Rewrite the data starting with the line that contains "Select the 'Insert Title here' title text" and going on through the line that contains "Action: (755, 90)", changing "Monday" to "Tuesday" and leaving everything else unchanged.

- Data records
** Begin **
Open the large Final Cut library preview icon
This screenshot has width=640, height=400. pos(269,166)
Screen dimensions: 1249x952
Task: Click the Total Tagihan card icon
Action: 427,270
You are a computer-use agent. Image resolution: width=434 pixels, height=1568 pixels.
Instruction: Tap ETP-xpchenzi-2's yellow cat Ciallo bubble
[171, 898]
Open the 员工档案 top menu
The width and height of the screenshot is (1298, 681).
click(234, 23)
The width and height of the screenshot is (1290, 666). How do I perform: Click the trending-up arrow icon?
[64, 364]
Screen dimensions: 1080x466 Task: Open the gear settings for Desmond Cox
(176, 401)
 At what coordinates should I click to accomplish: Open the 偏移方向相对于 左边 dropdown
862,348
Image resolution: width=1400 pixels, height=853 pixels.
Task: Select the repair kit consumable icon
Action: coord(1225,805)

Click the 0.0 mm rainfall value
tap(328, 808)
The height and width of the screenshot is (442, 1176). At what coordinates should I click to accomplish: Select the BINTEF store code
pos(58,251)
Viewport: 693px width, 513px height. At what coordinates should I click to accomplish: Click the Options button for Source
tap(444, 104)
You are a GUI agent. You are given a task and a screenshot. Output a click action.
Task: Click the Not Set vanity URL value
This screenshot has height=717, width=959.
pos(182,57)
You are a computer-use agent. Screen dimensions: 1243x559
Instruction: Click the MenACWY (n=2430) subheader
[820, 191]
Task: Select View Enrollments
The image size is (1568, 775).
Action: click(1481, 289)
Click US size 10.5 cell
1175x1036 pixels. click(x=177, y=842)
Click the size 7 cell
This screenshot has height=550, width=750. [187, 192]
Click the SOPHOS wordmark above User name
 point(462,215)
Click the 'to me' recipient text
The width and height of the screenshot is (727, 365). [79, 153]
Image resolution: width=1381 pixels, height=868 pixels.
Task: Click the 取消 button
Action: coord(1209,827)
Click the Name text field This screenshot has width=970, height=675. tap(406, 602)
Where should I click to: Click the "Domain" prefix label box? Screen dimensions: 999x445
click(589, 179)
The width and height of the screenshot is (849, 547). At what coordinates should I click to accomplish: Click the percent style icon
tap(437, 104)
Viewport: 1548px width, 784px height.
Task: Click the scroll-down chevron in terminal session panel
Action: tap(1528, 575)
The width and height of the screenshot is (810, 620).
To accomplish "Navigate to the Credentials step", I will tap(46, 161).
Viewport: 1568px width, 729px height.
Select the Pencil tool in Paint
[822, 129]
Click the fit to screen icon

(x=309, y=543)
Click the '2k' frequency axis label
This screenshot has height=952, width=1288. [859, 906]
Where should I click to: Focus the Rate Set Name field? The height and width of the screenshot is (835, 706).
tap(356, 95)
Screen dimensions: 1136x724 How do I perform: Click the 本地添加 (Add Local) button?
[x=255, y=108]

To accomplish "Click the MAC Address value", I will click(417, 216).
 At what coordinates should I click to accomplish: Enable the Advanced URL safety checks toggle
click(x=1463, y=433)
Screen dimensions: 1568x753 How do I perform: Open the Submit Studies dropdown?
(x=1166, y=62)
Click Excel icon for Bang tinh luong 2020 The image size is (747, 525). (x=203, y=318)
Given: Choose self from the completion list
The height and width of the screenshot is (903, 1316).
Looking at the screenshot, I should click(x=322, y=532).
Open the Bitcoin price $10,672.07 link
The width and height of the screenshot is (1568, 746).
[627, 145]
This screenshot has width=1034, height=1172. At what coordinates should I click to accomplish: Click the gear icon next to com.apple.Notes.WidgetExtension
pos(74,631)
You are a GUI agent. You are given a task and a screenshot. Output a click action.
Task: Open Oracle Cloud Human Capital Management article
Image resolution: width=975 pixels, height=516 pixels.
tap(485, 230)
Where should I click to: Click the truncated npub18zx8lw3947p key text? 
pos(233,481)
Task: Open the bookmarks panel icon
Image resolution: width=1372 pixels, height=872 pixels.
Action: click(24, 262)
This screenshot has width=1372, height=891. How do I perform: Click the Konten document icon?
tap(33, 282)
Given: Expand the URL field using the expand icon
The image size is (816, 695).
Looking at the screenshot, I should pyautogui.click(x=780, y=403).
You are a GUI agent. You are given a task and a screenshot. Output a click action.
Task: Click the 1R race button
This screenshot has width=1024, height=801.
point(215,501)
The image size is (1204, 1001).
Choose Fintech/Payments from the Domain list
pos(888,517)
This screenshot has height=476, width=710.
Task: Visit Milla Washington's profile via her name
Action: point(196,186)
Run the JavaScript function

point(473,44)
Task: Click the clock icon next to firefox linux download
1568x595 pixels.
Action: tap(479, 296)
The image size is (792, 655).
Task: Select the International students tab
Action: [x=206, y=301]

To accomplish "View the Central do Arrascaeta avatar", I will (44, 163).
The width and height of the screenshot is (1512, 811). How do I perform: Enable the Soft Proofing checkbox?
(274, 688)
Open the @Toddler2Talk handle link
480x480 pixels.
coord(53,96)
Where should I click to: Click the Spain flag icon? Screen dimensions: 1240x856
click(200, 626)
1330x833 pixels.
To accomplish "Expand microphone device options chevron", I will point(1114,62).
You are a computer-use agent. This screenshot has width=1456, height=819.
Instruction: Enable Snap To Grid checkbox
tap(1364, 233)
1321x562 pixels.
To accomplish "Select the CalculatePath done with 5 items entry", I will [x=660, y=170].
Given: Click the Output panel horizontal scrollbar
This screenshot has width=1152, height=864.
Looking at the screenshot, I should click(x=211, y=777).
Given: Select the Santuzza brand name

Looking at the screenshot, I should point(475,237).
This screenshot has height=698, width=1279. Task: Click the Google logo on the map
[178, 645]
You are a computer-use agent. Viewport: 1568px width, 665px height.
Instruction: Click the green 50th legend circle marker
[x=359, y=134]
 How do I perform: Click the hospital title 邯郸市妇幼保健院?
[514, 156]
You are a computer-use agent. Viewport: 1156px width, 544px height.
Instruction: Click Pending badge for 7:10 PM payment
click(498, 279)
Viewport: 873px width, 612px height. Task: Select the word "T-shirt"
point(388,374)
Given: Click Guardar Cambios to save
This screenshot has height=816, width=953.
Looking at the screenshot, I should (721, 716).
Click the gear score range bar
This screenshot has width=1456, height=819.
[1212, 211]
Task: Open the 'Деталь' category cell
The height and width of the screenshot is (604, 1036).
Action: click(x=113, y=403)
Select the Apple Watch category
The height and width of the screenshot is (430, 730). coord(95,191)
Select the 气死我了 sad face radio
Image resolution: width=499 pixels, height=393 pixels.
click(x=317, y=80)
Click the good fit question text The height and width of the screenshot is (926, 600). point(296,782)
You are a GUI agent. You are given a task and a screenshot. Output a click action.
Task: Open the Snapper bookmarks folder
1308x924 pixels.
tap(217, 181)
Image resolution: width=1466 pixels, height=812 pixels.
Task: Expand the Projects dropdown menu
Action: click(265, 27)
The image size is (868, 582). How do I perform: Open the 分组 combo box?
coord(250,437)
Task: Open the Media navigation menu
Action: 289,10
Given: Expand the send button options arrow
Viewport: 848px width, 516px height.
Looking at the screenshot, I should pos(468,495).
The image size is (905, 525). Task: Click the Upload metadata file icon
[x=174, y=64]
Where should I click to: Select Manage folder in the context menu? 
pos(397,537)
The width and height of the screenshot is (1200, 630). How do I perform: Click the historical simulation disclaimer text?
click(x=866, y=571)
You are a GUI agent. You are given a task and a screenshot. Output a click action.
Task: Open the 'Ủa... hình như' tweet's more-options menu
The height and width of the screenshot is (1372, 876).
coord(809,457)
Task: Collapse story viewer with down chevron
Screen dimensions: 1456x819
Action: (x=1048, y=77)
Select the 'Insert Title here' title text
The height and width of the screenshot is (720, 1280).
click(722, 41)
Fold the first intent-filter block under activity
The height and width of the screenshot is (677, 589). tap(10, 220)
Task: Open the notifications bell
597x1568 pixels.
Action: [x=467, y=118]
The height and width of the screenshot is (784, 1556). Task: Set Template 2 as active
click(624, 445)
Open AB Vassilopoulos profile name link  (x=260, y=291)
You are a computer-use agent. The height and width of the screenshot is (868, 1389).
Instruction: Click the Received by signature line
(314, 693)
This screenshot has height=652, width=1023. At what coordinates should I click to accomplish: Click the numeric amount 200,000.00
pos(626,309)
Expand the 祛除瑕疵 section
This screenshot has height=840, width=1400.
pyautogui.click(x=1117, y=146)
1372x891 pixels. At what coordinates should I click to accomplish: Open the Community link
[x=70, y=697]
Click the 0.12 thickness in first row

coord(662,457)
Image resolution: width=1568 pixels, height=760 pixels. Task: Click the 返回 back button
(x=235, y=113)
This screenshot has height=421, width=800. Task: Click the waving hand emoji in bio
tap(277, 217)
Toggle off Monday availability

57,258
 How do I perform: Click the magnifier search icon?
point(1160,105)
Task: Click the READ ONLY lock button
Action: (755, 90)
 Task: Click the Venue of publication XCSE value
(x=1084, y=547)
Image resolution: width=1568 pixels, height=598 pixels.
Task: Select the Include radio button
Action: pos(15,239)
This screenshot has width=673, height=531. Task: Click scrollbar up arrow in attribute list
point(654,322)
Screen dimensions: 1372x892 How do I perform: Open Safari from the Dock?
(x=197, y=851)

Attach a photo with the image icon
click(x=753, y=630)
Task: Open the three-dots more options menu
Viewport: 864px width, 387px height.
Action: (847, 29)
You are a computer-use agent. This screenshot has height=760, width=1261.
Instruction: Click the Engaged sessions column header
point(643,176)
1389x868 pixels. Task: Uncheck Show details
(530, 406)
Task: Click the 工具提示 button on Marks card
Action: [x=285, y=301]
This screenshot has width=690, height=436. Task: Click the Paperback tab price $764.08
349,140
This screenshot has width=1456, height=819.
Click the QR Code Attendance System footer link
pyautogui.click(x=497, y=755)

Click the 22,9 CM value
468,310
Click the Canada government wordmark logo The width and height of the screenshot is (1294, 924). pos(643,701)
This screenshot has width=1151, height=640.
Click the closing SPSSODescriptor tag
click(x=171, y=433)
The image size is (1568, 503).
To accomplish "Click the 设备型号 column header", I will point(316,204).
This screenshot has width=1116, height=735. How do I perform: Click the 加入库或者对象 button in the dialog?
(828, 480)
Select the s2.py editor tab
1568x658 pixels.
** End **
- Answer
Select the 'Insert Title here' title text
The height and width of the screenshot is (720, 1280).
click(722, 41)
Fold the first intent-filter block under activity
The height and width of the screenshot is (677, 589). tap(10, 220)
Task: Open the notifications bell
597x1568 pixels.
Action: [x=467, y=118]
The height and width of the screenshot is (784, 1556). Task: Set Template 2 as active
click(624, 445)
Open AB Vassilopoulos profile name link  (x=260, y=291)
You are a computer-use agent. The height and width of the screenshot is (868, 1389).
Instruction: Click the Received by signature line
(314, 693)
This screenshot has height=652, width=1023. At what coordinates should I click to accomplish: Click the numeric amount 200,000.00
pos(626,309)
Expand the 祛除瑕疵 section
This screenshot has height=840, width=1400.
pyautogui.click(x=1117, y=146)
1372x891 pixels. At what coordinates should I click to accomplish: Open the Community link
[x=70, y=697]
Click the 0.12 thickness in first row

coord(662,457)
Image resolution: width=1568 pixels, height=760 pixels. Task: Click the 返回 back button
(x=235, y=113)
This screenshot has height=421, width=800. Task: Click the waving hand emoji in bio
tap(277, 217)
Toggle off Tuesday availability

57,258
 How do I perform: Click the magnifier search icon?
point(1160,105)
Task: Click the READ ONLY lock button
Action: (755, 90)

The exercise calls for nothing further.